──────── Information supplied
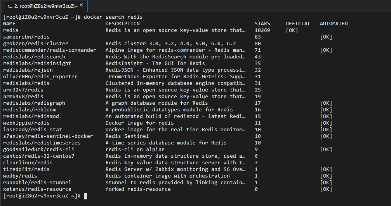Click the AUTOMATED column header text
The height and width of the screenshot is (206, 391).
(334, 24)
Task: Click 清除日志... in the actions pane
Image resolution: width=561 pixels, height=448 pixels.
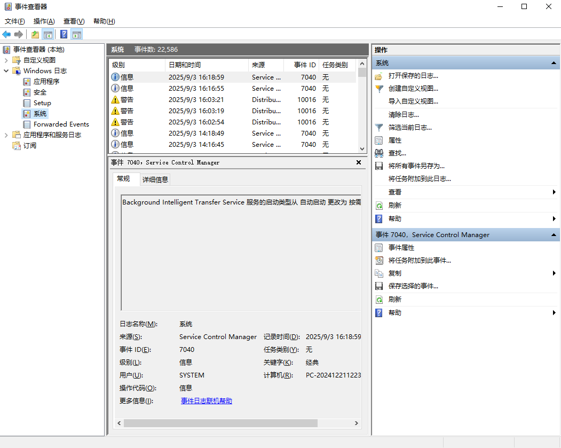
────────────────
Without reproducing any picture, repeat exactly the lines from the one containing "Task: Click 清除日志... in the actions pane" through the last line of the material above, both ends included.

Task: Click 清除日志... in the actions pane
Image resolution: width=561 pixels, height=448 pixels.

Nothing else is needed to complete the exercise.